Question about Greek
This may seem like a silly question, but what type of Greek is offered by Duolingo? I would assume it's modern Greek, but the description is somewhat confusing:
"Greek is one of the most ancient languages in the world. Spoken by around 13 million people, it is a language that holds an important place in history. A great number of world-famous works in mythology, philosophy, literature, psychology, mathematics and other sciences were created in Greek.
Sign up to learn this historical language on Duolingo today! Whether you do it so you can stroll the streets of Athens, order your food on a Greek island or prepare for a journey into Odyssey’s pages as written in its original language, this is a language that will definitely enrich your life."
While "stroll the streets of Athens" sounds like it would be referring to Modern Greek, "prepare for a journey into Odyssey's pages as written in its original language," sounds like it would be referring to ancient Greek. Ancient Greek is also more widely taught in the English-speaking world than modern Greek.
It's Modern Greek. I agree that it's a rather confusing description.
What are you basing your statement that Ancient Greek is more widely taught than Modern Greek on? Are you lumping Koine and Homeric Greek together? Even then, I doubt it.
And then there is Byzantine and Attic Greek.
Excluding Proto-Indo-European (~5000 B.C. until around ~3500 B.C.),
and excluding Proto-Greek (~3500 until around ~1600 B.C.), we would end up with:
Mycenæan Greek (~1600 B.C. until ~1200 B.C.)
Ancient Greek dialects - including Aeolic, Attic, Doric, Ionic, a.s.f. (1200 B.C. until 300 B.C.)
Homeric Greek (300 B.C. until 300 A.D.)
Koine/Biblicial Greek (same period)
Byzantine Greek (300 A.D. until 1453)
Modern Greek (1453 up to today).
They teach you Modern Greek, but I would imagine that there are a few idiomatic expressions from earlier periods of the language, in the course. I've heard that Greek generally can read and understand up to Koine Greek pretty easily; but give them Attic, they will have a headache, and when you offer them to read some Homeric Greek, they will surrender and wave with a white flag. :P
Many if not most colleges and universities in the United States (even some small ones) offer either Classical or Biblical Greek. Any college with a classics department will probably offer classical Greek while any seminary would offer Biblical Greek. On the other hand, finding Modern Greek courses or study material is difficult.
Ah, just higer education then. I'd think that amateur learners of Modern Greek )and schoolchildren) far outstrip that. Modern Greek is widely taught in Australia from K-12, and DuoLingo alone has 153,000 people active on its Greek course.
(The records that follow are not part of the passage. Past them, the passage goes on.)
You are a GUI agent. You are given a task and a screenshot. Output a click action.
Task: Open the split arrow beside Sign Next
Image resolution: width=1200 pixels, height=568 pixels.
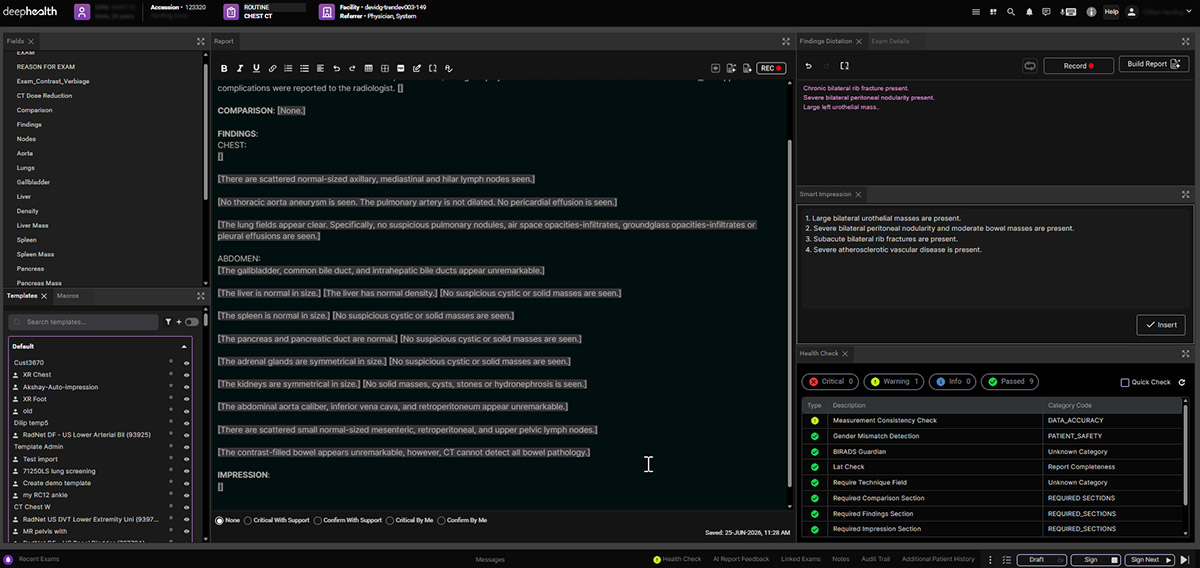pyautogui.click(x=1171, y=560)
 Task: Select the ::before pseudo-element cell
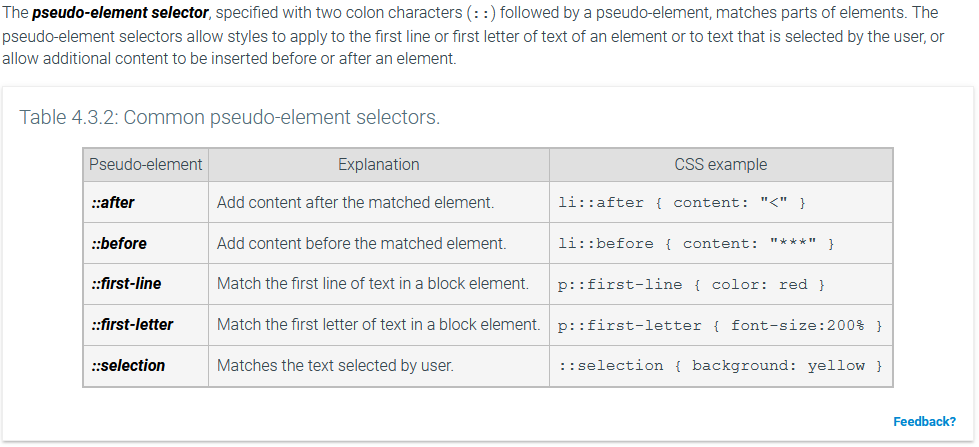(x=145, y=243)
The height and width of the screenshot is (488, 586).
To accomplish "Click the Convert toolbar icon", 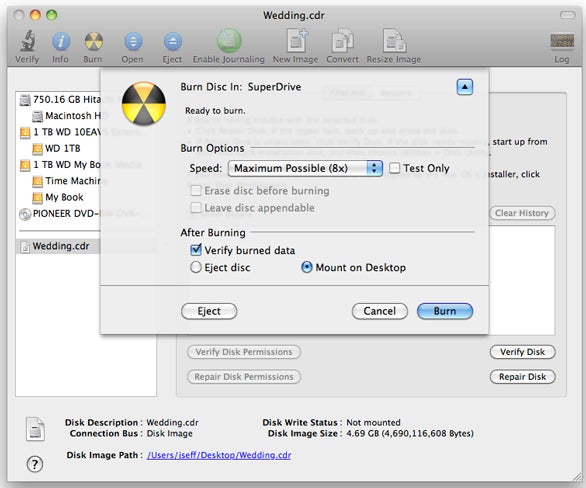I will [x=342, y=40].
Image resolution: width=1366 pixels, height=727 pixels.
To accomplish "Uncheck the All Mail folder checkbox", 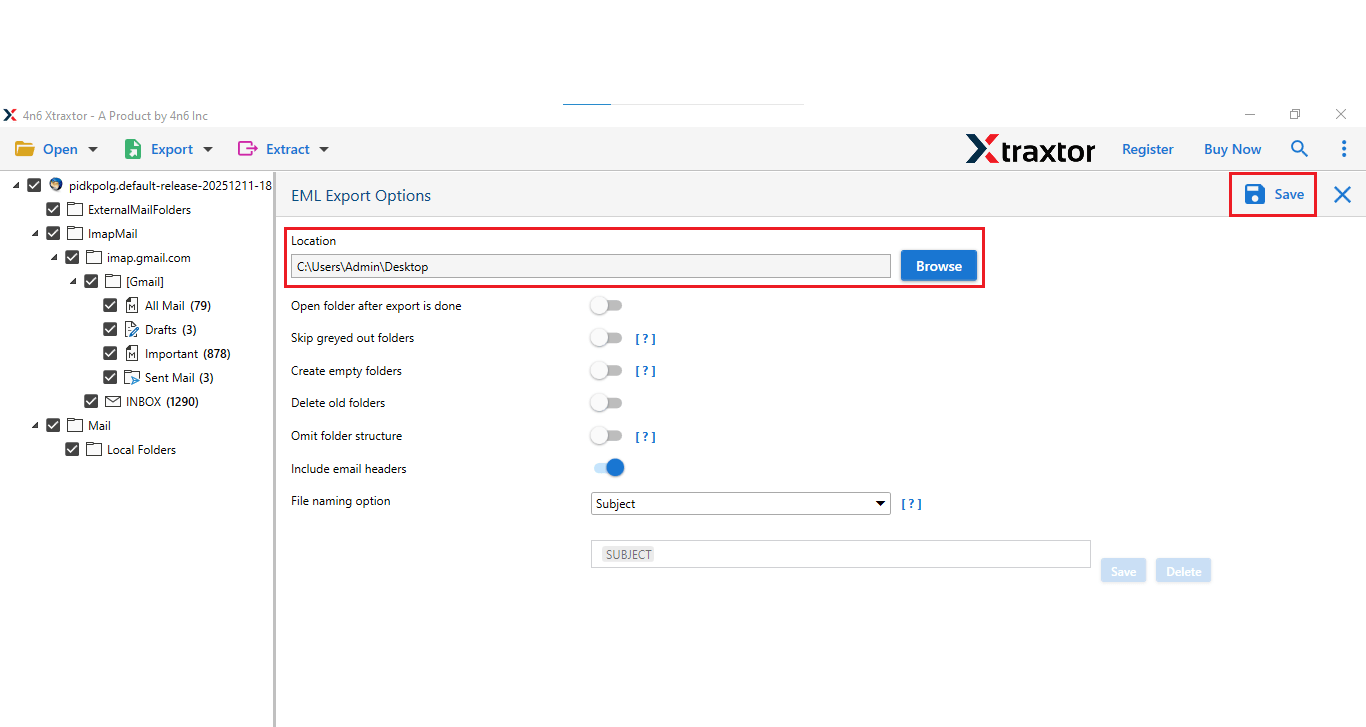I will 111,306.
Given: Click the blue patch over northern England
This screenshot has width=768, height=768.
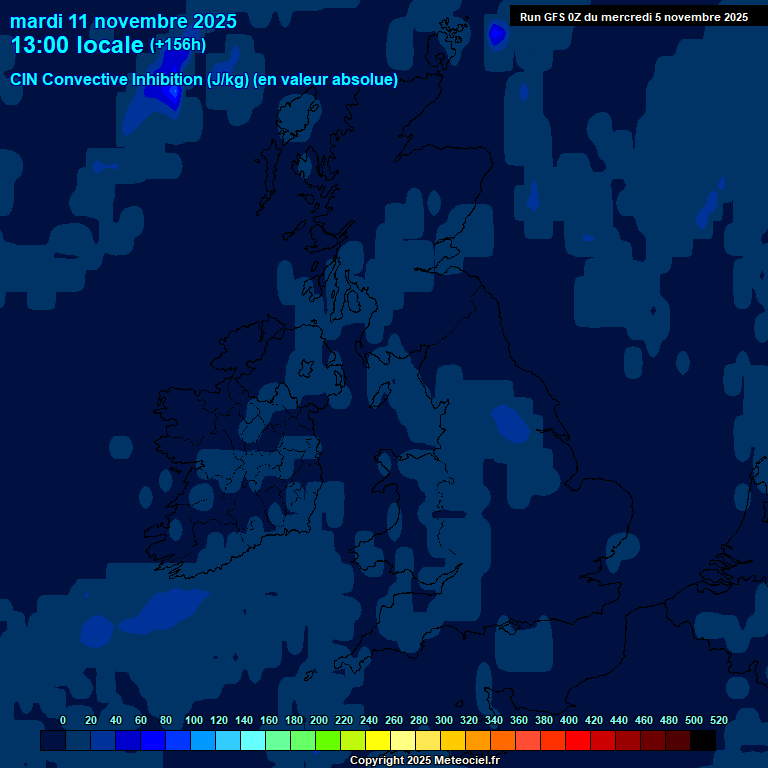Looking at the screenshot, I should point(510,423).
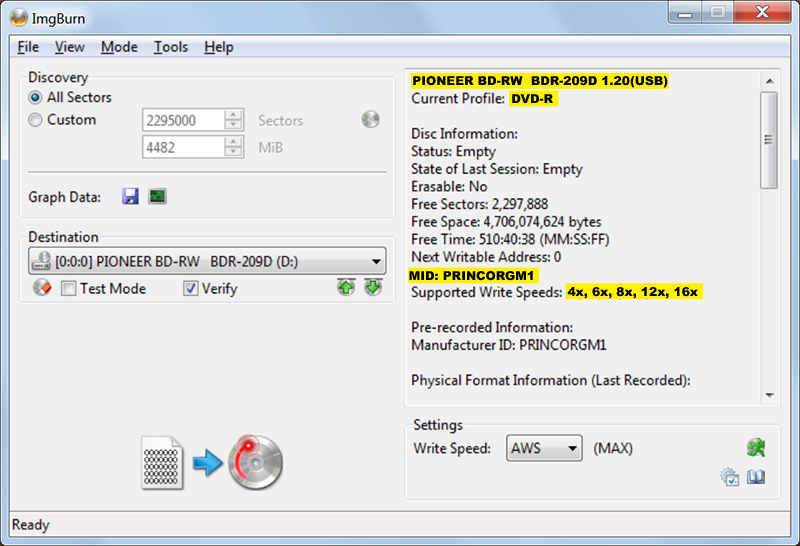Select the Custom sectors radio button
800x546 pixels.
tap(36, 120)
As for the difficulty of finding study materials, the written corpus of Modern Greek far exceeds that of Classical or Koine, and I don't think anyone's making TV, radio or movies in Classical!
If you're having trouble finding specific learner's material, there are hundreds of course books available on Amazon alone. Michel Thomas has a course, as do Rosetta Stone, Pimsleur, the BBC, the University of Athens, Teach Yourself, and Colloquial.
There's also GreekPod 101, Italki, Verbling, the Hellenic American podcasts, Kypros, and more. Kypros has 130,000 users.
@JacobMMcGee It's not silly . This is Modern Greek if you read the Tips Notes on the ABC skill you will see it stated at least 3 times. Good luck on your studies and never hesitate to ask questions.
Since this post is about Greek, could you move it to the Greek forum? More of the people who are interested in Greek will see it there, and it will help keep this forum easy to navigate for those who aren't currently studying Greek.
Don't delete it and create a new one, just click edit, and change the topic from Duolingo to Greek. Here's a guide on how to move a post: https://www.duolingo.com/comment/16609773.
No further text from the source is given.